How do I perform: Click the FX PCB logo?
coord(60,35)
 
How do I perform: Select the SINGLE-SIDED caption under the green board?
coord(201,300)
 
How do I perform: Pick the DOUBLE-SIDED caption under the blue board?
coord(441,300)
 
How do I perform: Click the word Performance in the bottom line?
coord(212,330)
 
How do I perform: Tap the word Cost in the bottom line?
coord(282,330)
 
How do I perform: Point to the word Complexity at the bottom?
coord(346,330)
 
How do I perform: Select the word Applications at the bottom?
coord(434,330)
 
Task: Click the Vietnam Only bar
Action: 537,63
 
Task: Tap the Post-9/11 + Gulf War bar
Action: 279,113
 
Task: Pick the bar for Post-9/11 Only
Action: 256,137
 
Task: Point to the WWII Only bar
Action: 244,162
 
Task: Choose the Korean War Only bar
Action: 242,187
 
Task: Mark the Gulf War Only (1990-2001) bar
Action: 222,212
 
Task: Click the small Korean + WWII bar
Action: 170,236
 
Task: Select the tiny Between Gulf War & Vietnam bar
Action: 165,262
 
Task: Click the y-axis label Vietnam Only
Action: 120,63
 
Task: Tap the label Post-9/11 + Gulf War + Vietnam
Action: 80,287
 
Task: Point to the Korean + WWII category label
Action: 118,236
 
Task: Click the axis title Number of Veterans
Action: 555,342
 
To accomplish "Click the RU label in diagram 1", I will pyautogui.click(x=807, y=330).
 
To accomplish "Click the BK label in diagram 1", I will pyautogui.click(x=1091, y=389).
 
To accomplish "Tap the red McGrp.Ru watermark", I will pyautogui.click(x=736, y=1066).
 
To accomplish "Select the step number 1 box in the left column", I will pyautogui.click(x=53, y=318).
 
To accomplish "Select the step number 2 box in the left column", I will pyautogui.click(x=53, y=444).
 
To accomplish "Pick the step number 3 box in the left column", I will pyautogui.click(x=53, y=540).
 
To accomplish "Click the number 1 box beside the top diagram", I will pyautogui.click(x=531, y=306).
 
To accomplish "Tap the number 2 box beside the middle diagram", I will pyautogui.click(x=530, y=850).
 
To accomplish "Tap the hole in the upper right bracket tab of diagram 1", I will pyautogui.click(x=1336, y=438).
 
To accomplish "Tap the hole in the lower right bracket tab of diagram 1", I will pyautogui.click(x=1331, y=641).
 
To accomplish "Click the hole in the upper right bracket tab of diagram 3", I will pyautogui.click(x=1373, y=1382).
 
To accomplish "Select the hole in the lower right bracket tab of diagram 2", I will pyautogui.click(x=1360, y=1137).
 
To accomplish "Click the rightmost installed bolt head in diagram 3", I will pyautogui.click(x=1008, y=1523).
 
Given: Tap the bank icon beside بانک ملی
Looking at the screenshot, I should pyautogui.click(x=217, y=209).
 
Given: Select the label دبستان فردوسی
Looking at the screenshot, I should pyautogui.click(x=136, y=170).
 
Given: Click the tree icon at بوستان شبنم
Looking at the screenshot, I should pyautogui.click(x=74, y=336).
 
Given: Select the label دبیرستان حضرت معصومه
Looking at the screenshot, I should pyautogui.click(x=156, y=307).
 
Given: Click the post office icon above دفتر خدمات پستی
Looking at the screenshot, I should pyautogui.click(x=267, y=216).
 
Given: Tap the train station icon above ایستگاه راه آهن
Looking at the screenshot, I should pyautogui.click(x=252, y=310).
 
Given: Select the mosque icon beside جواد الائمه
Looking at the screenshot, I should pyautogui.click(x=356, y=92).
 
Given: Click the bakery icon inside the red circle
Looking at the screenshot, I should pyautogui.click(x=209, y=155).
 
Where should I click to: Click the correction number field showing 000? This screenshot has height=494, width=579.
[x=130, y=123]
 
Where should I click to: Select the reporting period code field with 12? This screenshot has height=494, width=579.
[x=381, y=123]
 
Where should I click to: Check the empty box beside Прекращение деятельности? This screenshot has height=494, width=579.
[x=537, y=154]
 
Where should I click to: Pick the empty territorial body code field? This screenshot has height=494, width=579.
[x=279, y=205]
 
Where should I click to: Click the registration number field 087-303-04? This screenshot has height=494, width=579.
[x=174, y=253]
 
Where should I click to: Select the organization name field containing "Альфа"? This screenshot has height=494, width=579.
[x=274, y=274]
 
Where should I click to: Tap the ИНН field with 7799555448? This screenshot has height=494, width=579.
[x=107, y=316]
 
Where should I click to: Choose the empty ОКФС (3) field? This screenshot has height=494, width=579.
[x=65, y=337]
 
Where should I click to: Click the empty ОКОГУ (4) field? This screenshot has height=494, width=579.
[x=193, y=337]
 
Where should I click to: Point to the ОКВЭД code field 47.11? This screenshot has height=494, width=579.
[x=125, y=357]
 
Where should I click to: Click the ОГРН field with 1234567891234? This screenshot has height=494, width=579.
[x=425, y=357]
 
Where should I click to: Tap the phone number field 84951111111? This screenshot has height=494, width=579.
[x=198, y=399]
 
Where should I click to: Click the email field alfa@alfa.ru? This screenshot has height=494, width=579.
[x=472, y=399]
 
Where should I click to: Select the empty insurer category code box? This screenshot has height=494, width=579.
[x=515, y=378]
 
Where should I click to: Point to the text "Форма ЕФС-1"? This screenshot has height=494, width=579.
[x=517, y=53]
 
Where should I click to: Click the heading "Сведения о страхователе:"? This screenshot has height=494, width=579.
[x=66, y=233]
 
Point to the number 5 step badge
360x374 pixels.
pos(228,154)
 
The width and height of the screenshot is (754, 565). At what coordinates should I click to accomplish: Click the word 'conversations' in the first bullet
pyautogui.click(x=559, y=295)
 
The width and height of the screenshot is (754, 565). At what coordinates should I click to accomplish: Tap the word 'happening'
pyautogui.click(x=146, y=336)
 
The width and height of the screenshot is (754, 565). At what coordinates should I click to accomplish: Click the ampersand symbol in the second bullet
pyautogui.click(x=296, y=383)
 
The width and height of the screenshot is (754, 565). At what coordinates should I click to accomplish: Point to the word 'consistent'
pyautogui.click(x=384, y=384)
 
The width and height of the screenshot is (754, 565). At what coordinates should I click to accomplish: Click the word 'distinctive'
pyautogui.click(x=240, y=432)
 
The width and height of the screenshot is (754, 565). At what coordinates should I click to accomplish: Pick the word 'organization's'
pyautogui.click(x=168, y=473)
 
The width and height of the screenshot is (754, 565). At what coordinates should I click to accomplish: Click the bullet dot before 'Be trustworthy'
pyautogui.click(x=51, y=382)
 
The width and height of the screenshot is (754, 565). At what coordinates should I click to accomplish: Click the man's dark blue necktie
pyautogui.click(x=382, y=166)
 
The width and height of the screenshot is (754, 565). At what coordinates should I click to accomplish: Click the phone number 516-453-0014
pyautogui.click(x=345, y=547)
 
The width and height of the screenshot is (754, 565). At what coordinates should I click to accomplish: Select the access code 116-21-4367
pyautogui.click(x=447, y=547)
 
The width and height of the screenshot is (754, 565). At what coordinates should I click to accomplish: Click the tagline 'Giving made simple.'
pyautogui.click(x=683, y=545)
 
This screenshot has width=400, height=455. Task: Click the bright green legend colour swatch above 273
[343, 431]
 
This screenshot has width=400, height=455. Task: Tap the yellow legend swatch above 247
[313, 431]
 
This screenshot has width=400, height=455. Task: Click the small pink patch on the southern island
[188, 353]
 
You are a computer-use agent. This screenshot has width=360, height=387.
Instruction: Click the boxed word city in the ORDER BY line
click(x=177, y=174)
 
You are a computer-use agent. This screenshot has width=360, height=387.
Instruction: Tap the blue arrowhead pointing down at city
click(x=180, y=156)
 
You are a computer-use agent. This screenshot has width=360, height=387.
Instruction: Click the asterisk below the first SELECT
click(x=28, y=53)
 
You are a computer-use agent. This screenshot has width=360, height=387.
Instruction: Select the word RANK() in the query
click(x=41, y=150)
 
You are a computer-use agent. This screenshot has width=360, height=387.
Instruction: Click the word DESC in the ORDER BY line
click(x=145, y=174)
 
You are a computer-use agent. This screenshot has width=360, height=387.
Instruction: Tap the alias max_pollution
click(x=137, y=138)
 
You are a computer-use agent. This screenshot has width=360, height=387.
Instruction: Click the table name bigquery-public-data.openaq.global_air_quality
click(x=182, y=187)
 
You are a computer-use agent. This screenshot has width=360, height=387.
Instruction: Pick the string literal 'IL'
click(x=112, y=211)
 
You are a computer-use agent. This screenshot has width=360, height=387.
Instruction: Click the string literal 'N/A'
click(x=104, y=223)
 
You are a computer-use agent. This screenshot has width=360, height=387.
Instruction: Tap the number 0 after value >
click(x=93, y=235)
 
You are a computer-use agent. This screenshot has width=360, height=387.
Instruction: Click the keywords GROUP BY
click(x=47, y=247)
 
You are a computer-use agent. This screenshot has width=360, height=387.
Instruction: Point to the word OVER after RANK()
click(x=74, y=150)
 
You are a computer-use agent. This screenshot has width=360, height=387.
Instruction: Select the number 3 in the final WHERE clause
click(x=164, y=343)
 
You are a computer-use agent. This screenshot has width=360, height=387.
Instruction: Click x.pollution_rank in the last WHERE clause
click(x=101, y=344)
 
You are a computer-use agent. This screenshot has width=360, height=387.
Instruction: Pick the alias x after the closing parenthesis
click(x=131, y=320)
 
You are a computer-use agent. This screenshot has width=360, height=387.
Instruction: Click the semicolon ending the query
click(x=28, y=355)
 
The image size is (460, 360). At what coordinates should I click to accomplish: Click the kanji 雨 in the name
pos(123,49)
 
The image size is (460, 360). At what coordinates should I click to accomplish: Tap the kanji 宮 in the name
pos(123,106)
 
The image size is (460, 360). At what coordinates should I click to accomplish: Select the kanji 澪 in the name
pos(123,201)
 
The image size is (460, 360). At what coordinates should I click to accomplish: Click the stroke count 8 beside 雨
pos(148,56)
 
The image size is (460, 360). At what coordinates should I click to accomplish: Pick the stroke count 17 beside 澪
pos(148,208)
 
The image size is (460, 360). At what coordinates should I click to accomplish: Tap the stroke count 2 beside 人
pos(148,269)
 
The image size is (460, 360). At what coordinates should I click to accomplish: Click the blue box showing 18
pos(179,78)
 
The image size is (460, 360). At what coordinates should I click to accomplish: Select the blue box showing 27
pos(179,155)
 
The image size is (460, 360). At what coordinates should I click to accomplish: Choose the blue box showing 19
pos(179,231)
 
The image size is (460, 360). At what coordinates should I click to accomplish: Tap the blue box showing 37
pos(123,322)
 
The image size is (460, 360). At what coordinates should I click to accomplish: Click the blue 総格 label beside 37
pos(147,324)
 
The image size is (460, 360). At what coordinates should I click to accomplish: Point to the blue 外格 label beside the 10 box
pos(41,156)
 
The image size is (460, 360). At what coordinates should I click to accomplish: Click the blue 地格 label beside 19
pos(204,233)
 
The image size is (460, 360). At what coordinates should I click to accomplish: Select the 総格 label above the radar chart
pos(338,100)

▶ **WHAT THIS TASK INVOLVES**:
Transcribe the records above exactly, from the line with "This screenshot has width=400, height=455. Task: Click the small" up to and including the line with "click(x=177, y=174)".

▶ **SOLUTION TO THIS EXERCISE**:
This screenshot has width=400, height=455. Task: Click the small pink patch on the southern island
[188, 353]
 
You are a computer-use agent. This screenshot has width=360, height=387.
Instruction: Click the boxed word city in the ORDER BY line
click(x=177, y=174)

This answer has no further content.